O-Ton: Dr. Norbert Reithofer

„ Neben mir steht ein Fahrzeug, das heißt BMW X4. Diese Fahrzeug werden wir jetzt anlaufen lassen in unserer Produktion in Spartanburg. Und dann haben wir heute bekannt gegeben, dass wir einen größeren X5 bauen werden. Wir nennen ihn X7, weil wir davon überzeugt sind, dass der nahtlos an den Erfolg des X5 anschließen wird.“

Mit dem SUV startete BMW die Produktion hier in Spartanburg im Jahr 1994. Dann kamen Schritt für Schritt der X3, und X6 dazu, auch die M-Modelle vom X5 und X6. Ein Werk in den USA hat für die bayerischen Motoren Werke eine große Bedeutung.

O-Ton: Dr. Norbert Reithofer

„Wenn wir in die Vereinigten Staaten gehen, das ist ein sehr wichtiger Markt für uns, wir verkaufen fast 400.000 Fahrzeuge. Wir müssen natürlich auch, wir sagen natural hatching, auf natürliche Art und Weise unser Währungsrisiko sichern. Und wenn sie in einem Markt, in dem sie viele Fahrzeuge verkaufen, auch produzieren, dann haben sie natürlich ein wesentlich geringeres Währungsrisiko auch. Das heißt, große Märkte müssen grundsätzlich auch Produktionswerke haben, die Produktion muss dem Markt folgen.

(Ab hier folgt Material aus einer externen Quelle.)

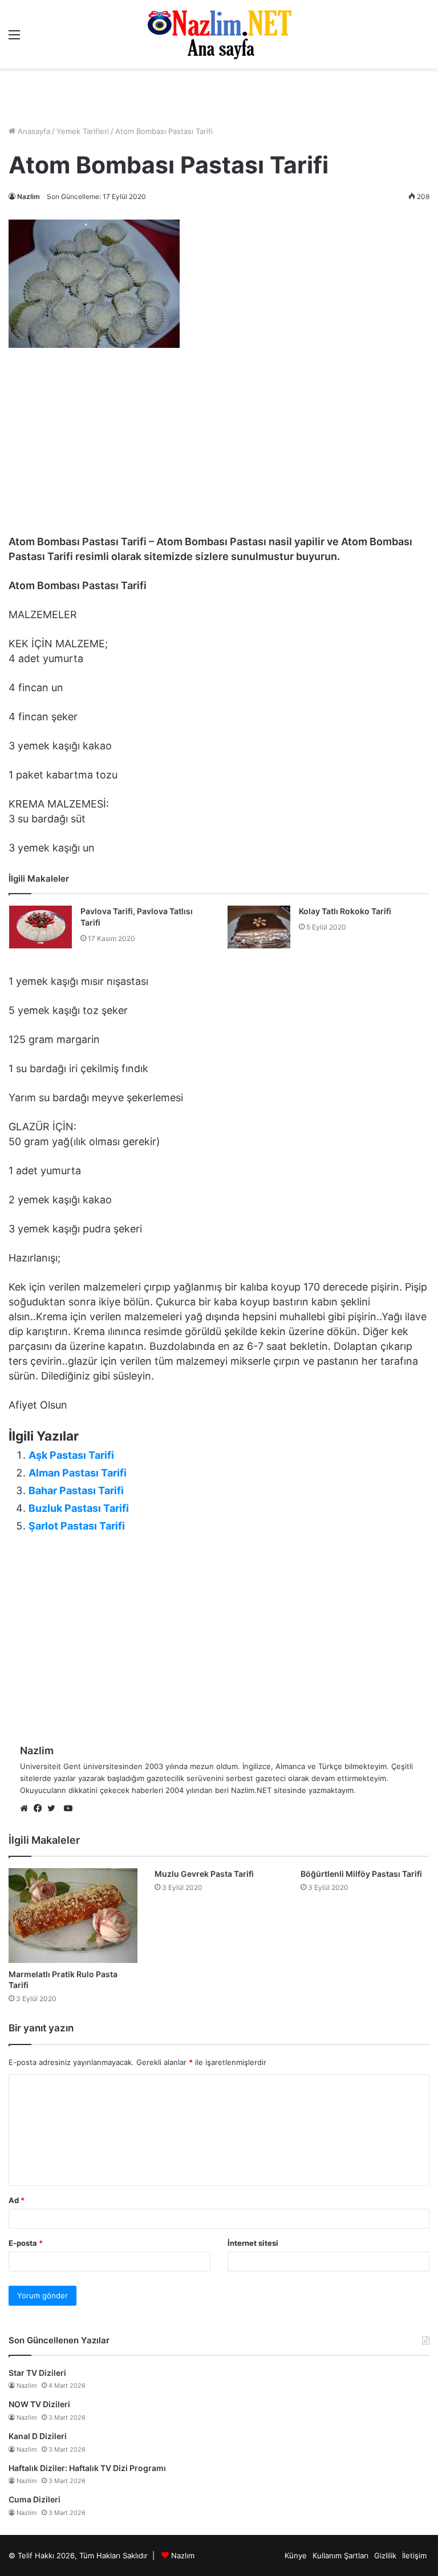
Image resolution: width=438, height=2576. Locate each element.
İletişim (414, 2555)
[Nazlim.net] (219, 34)
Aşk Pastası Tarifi (71, 1455)
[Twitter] (54, 1809)
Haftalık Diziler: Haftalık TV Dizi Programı (87, 2468)
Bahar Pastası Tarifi (76, 1490)
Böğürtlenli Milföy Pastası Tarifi (361, 1874)
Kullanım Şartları (340, 2555)
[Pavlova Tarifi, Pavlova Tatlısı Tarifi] (40, 927)
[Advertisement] (219, 97)
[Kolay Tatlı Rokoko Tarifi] (259, 927)
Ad (17, 2200)
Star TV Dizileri (37, 2373)
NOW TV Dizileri (39, 2404)
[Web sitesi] (27, 1809)
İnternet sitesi (253, 2243)
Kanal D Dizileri (38, 2436)
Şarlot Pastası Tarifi (77, 1526)
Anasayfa (32, 131)
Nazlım (182, 2555)
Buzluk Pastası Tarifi (79, 1508)
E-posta (26, 2243)
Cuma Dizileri (34, 2499)
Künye (296, 2555)
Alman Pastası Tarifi (78, 1473)
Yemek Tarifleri (82, 131)
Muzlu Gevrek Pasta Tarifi (204, 1874)
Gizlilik (385, 2555)
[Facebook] (40, 1809)
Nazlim (28, 196)
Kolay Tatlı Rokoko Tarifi (345, 911)
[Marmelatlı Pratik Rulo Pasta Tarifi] (73, 1915)
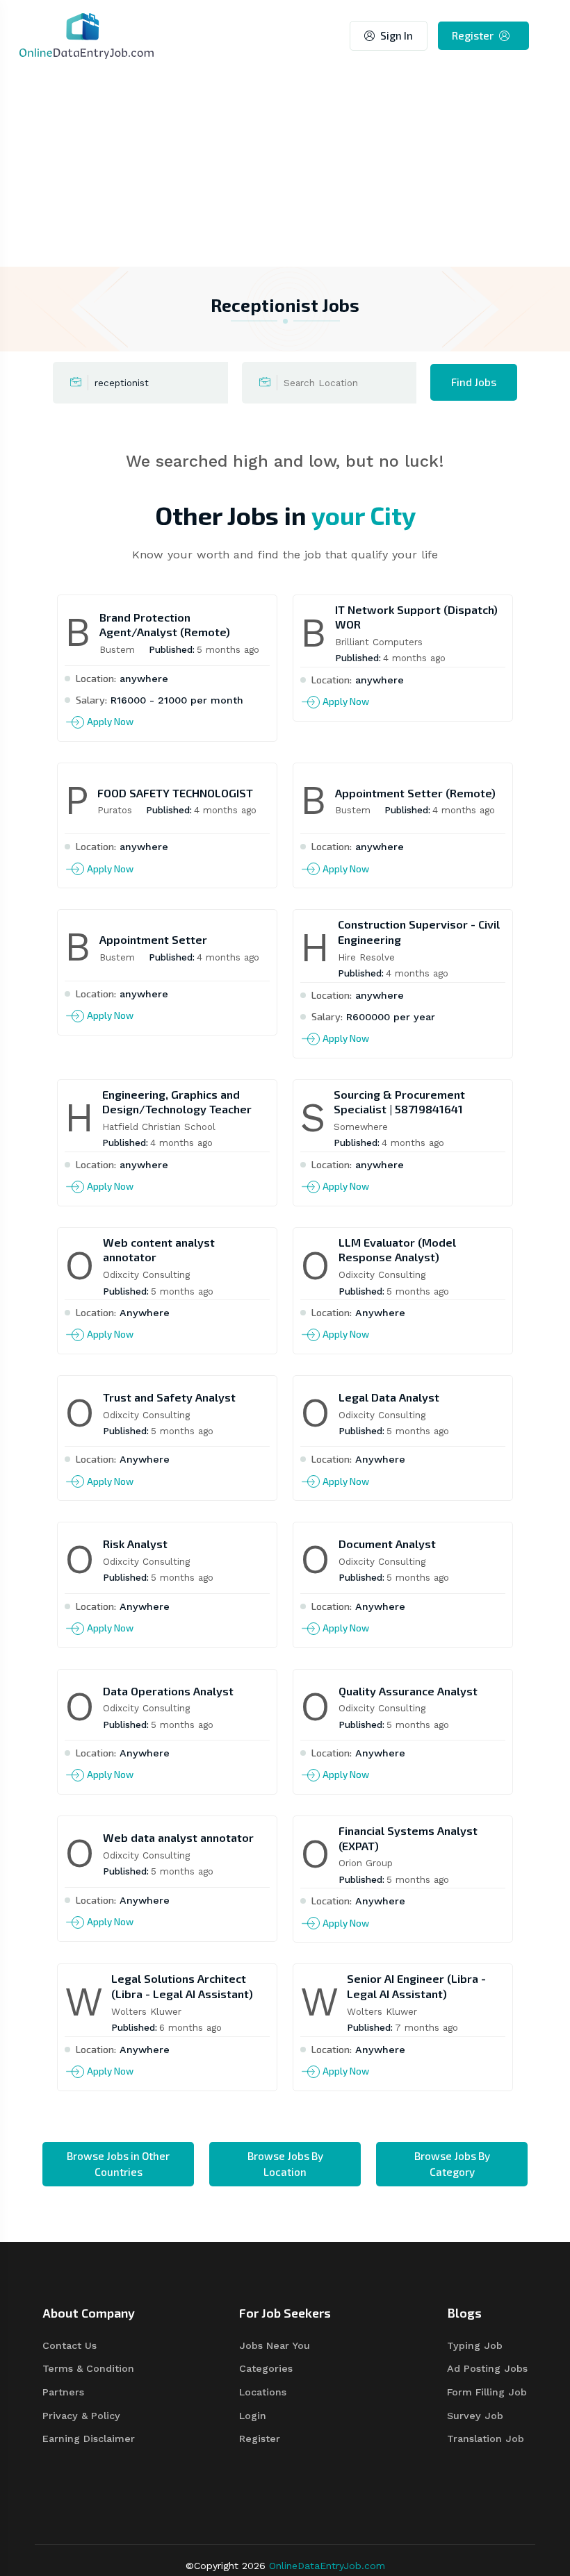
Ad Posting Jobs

Den zwanzigsten Geburtstag feiert BMW im Werk ganz nah an der Produktion in einem schlichten Festakt

Nikki Haley, Governor of South Carolina

Der neue X4 fährt auf die Bühne, das ist der Moment den Nikki Haley, Governor of South Carolina so emotionsvoll beschreibt. Der neue X4, das ist sozusagen der kleine Bruder des X6. Die Produktion hier in Spartanburg hat eine Art Wechselwirkung zwischen den Kontinenten.

O-Ton: Harald Krüger

„ Erst einmal ist es ganz, ganz wichtig, dass jeder Mitarbeiter hier in diesem Werk, wie in Deutschland die Toppriorität auf Qualität hat, Qualität und Produktivität. Wiur haben hier noch mehr investieren müssen in Ausbildung, Weiterbildung, weil ich nicht wie in Deutschland so qualifizierte Absolventen finde. Azubis, die eine hohe dreijährige Ausbildung haben. Insofern kann man von beiden Seiten lernen, die Amerikaner sind sehr flexibel, die sind sehr positiv auch engagiert was das Thema betrifft: wie in Deutschland. Wir haben auf beiden Seiten sehr dazugelernt.“

Das Ergebnis: fast 300.000 Fahrzeuge liefen 2013 hier in diesem Werk vom Band, wenn auch die Wurzeln der Autos in München sind.

„ Die Entwicklung ist zentral in Deutschland, im Forschungs- und Ingenieurszentrum und geht dann natürlich mit dem Serienstart hier rein. Aber es gibt einen kleinen Teil der Serienbetreuung natürlich hier in diesem Werk. Weil, wenn in München die Leute schlafen in der Nacht, dann kann hier immer noch die Produktion laufen und da muss einer schnell mal entscheiden können, deswegen gibt’s immer eine kleine serienbegeltende Entwicklungsmannschaft auch hier vor Ort in Spartanburg auch für lokale Freigabe von Lieferanten.“

BMW wird in Spartanburg weiter wachsen, 1 Millarde Dollar investieren und die Zahl der Mitarbeiter um 800 auf 8.800 erhöhen. Geplant sind dann eine Jahresproduktion von 450.000 Fahrzeugen.